## PROVIDED MATERIAL
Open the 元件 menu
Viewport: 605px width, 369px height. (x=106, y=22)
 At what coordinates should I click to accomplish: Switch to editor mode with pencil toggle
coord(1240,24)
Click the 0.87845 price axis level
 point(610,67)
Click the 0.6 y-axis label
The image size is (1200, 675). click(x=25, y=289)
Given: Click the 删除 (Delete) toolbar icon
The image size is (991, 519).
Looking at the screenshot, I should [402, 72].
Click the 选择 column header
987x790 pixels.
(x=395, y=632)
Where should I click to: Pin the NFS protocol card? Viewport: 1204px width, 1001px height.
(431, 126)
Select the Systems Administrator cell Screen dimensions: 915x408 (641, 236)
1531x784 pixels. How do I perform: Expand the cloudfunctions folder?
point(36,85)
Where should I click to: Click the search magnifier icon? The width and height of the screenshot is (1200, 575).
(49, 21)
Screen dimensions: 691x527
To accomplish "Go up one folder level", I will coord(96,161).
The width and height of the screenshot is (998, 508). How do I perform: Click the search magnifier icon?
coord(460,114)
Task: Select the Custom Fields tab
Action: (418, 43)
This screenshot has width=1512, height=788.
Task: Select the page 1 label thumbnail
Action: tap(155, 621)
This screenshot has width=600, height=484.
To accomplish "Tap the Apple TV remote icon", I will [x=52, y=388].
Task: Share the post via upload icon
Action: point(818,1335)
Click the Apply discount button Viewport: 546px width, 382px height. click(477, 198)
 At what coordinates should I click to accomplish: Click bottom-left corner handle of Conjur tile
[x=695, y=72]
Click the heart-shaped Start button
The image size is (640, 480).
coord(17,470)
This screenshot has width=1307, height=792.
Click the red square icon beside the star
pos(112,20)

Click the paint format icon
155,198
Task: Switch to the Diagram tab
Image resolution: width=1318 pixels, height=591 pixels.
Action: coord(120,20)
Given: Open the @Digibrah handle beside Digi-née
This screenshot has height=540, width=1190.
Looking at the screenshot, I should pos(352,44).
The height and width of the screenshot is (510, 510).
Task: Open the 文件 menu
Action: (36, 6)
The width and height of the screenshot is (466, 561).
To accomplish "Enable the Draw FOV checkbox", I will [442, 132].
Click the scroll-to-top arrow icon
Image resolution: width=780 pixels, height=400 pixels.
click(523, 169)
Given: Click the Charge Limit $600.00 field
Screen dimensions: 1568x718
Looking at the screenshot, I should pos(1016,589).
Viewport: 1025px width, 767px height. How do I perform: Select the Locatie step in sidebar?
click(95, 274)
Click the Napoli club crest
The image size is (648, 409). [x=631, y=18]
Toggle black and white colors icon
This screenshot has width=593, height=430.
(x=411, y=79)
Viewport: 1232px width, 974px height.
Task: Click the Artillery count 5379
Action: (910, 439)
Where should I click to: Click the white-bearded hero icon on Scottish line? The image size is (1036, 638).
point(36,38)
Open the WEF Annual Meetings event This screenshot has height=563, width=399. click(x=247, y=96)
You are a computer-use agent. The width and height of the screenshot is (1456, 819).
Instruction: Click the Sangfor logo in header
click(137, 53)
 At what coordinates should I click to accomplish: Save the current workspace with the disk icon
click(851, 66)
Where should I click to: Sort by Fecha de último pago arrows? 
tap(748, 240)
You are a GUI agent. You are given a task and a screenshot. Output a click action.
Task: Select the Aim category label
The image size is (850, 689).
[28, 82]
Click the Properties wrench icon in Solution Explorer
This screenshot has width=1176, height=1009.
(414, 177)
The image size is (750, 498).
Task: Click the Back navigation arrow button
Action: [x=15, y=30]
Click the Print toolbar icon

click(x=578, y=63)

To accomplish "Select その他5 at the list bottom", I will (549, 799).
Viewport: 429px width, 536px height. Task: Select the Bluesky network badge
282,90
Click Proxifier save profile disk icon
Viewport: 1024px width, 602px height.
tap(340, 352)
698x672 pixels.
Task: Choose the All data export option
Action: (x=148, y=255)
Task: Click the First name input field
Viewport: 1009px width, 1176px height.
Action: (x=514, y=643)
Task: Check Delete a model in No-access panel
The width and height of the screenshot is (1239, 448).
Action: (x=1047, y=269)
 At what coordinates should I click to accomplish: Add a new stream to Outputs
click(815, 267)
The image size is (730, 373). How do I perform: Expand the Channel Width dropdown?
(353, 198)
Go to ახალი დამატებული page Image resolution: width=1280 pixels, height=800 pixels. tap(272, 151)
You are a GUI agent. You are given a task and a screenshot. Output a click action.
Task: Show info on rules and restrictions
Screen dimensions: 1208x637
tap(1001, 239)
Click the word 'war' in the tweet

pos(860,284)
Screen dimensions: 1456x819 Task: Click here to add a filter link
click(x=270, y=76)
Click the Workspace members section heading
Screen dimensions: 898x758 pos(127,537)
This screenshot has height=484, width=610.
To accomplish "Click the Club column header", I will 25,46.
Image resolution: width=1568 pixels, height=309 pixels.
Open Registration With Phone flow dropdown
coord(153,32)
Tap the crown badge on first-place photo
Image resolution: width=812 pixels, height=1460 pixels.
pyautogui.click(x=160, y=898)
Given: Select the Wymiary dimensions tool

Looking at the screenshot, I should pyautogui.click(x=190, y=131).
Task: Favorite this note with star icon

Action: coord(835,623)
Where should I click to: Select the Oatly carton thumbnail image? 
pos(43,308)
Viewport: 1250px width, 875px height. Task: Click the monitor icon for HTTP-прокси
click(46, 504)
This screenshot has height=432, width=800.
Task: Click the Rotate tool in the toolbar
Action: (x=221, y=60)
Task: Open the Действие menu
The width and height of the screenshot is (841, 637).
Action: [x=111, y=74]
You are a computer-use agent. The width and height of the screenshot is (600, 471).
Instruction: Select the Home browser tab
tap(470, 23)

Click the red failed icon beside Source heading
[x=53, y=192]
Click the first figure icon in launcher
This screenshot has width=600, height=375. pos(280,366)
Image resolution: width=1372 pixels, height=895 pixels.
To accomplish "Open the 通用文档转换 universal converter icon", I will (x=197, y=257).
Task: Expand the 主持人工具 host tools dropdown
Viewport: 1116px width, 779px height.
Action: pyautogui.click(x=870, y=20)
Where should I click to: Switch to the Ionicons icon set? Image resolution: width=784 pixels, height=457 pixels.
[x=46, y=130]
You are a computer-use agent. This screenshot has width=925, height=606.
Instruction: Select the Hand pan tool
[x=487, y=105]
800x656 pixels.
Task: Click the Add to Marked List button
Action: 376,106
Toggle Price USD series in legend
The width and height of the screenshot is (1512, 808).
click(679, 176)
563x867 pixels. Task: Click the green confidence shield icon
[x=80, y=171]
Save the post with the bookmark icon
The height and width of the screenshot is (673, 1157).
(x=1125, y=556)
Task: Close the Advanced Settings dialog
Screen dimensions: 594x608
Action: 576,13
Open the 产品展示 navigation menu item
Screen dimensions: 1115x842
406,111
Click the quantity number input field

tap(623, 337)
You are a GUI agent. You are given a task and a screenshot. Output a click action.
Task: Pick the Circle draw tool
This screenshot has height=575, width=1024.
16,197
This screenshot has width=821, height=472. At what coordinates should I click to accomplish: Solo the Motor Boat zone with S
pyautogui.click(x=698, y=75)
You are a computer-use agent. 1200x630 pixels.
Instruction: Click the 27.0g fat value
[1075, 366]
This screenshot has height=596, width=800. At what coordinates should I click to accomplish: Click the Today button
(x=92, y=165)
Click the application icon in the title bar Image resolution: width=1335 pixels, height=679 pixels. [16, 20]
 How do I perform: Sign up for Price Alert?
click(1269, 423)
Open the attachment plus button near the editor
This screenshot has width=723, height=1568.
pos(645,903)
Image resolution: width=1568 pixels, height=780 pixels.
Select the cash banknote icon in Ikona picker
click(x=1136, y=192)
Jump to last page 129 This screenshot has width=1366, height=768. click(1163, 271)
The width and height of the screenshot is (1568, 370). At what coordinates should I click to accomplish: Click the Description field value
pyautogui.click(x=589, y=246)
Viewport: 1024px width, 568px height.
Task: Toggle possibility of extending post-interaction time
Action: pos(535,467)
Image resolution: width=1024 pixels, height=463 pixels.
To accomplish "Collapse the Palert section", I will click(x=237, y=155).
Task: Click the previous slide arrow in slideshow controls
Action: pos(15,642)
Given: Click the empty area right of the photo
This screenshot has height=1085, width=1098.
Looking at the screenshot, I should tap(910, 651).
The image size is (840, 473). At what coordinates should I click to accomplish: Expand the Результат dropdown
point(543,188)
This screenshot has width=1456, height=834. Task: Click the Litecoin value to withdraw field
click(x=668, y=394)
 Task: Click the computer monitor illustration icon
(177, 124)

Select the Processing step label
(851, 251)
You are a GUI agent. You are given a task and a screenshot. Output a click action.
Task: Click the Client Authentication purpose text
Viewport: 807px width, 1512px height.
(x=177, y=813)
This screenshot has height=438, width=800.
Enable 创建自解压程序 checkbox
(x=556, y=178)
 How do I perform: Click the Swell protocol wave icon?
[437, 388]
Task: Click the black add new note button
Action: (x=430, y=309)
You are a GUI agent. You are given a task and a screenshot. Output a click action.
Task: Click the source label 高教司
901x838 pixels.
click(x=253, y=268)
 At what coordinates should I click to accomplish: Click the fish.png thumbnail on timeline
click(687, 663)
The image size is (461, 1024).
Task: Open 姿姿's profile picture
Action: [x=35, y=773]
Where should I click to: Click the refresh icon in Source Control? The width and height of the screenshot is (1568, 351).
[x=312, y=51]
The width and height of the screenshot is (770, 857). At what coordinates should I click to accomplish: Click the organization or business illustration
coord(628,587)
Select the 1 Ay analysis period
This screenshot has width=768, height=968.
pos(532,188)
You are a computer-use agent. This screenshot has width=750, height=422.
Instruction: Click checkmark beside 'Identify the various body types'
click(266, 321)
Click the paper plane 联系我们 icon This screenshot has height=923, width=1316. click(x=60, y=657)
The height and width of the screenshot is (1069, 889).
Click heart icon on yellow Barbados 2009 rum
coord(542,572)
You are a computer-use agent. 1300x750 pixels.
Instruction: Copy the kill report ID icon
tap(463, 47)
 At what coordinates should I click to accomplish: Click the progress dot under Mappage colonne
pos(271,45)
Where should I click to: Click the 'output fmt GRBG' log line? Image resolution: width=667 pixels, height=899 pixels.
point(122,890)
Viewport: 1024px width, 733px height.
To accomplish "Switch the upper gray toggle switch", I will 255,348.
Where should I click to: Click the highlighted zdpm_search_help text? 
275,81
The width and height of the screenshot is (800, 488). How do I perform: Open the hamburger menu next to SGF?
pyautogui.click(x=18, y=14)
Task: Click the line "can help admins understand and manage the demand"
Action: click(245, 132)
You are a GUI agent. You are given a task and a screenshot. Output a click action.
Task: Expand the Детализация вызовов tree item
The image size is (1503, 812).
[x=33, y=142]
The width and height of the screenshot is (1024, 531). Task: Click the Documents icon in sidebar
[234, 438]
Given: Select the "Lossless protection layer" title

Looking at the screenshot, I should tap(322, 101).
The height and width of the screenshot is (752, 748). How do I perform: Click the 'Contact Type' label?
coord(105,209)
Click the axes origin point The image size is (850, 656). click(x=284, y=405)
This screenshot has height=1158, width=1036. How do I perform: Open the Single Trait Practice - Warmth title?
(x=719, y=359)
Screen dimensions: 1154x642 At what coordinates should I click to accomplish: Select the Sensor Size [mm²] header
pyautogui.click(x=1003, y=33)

## WORK TASK
Look over the listing. Pull out every line with the string "column" in it.

## REPLY
Click the 选择 column header
To accomplish "Click the Club column header", I will 25,46.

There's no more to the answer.